My (Benjamin Dayan's) master's thesis at ETH, under the supervision of Marc Kaufmann, Ulysse Schaller, Prof. Dr. Johannes Lengler and Prof. Dr. Angelika Steger
benji_src
├── do_*.py # scripts / experiments, e.g. do_MCMC_ordered.py fits GIRG node locations for a real graph by iterative improvement
├── notebooks/*.ipynb # many messy jupyter notebooks for testing code and some data analysis
├── tests/*.py # dearth of tests
...
└── benji_girgs # Main python backbone for functions and tools
├── fitting.py # DEPRECATED attempts to fit a GIRG to a real graph
├── generation.py # generating GIRGs (cube/torus, max norm / MCD etc.).

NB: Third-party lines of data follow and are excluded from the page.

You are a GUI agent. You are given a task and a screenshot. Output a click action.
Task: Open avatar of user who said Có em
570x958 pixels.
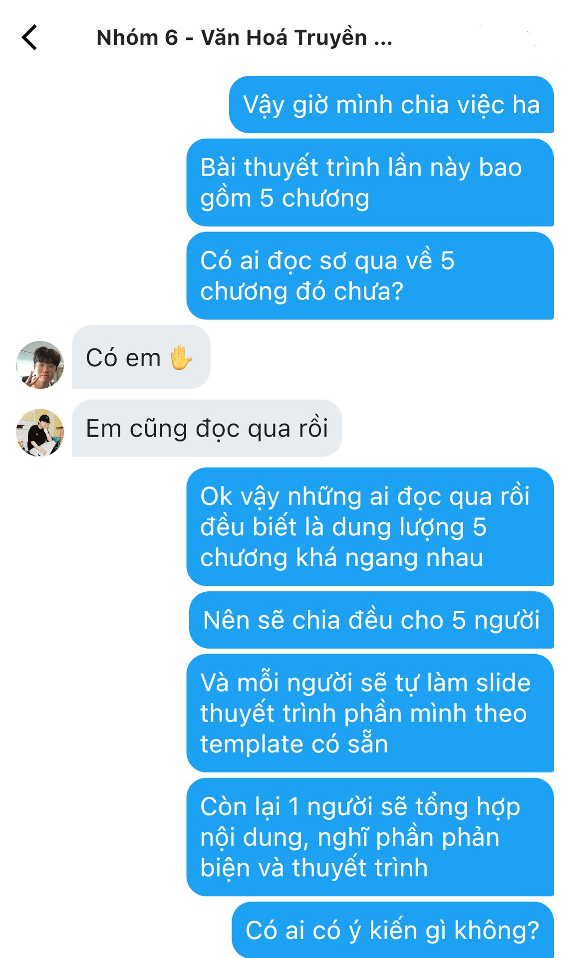tap(40, 365)
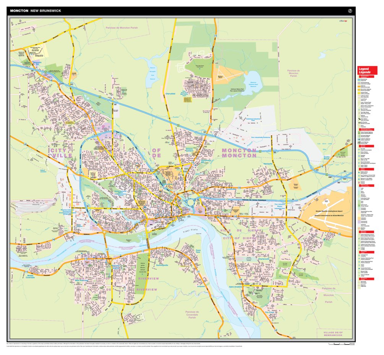Viewport: 384px width, 355px height.
Task: Select the Fire Hall legend icon
Action: tap(358, 150)
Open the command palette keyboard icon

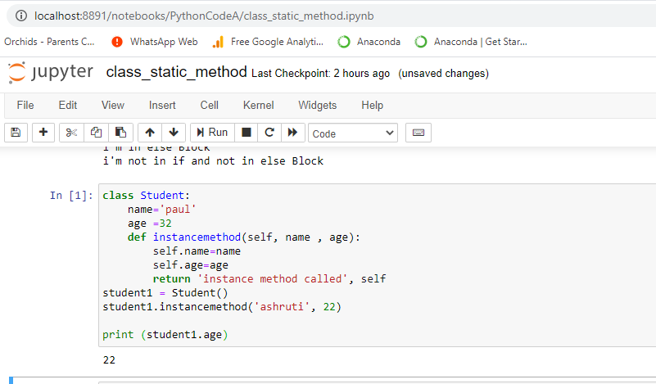[418, 133]
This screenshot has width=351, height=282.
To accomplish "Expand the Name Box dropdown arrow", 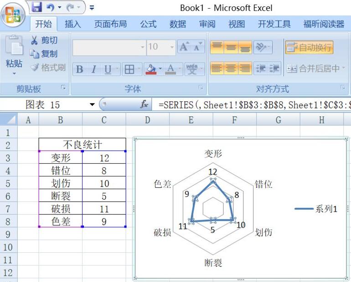I will tap(92, 105).
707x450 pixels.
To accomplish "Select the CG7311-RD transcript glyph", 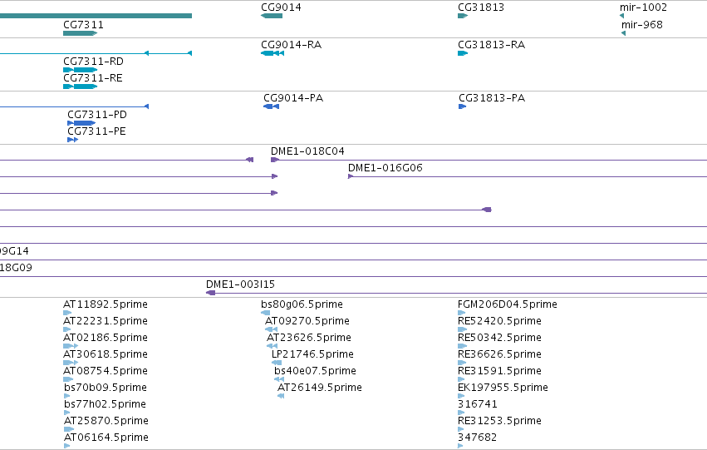I will 81,70.
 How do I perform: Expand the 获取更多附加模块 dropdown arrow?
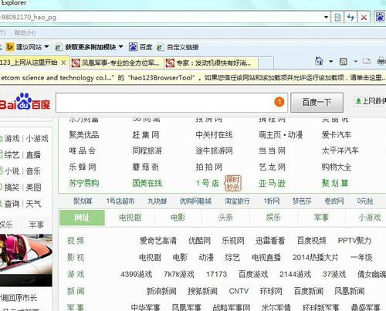click(120, 47)
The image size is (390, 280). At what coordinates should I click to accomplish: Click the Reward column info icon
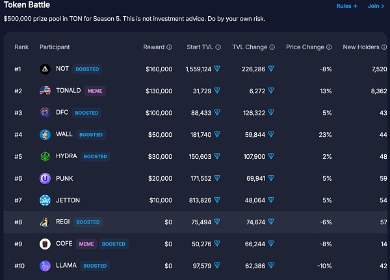click(170, 47)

Also Chung-Lu generation/fitting, power law distributions.
generate_GIRG_nk is the main omni-function for generating a GIRG
├── graph_kernels.py # testing out graph kernels to distinguish graphs
├── mcmc.py # iteratively refining GIRG fit point locations: MCMC / likelihood maximisation
├── plotting.py # plotting graph node degree distributions with their power law fit tails
├── points.py # classes for different distance functions: Max, MCD, Boolean mixed, distorted
└── utils.py # Utils for working with graphs. Including diffusion maps for initial node location estimates
thesis/ # thesis report latex
nemo-eva/ # Modified Bläsius et al. framework
girg-sampling/ # Python wrapper of Bläsius et al. C++ GIRG generation code
The first half of the thesis is extending the framework of Bläsius et al. to include a range of GIRG variants. Modified framework source code is in nemo-eva
Thomas Bläsius, Tobias Friedrich, Maximilian Katzmann, Anton Krohmer and Jonathan Striebel
Towards a Systematic Evaluation of Generative Network Models
15th Workshop on Algorithms and Models for the Web Graph (2018)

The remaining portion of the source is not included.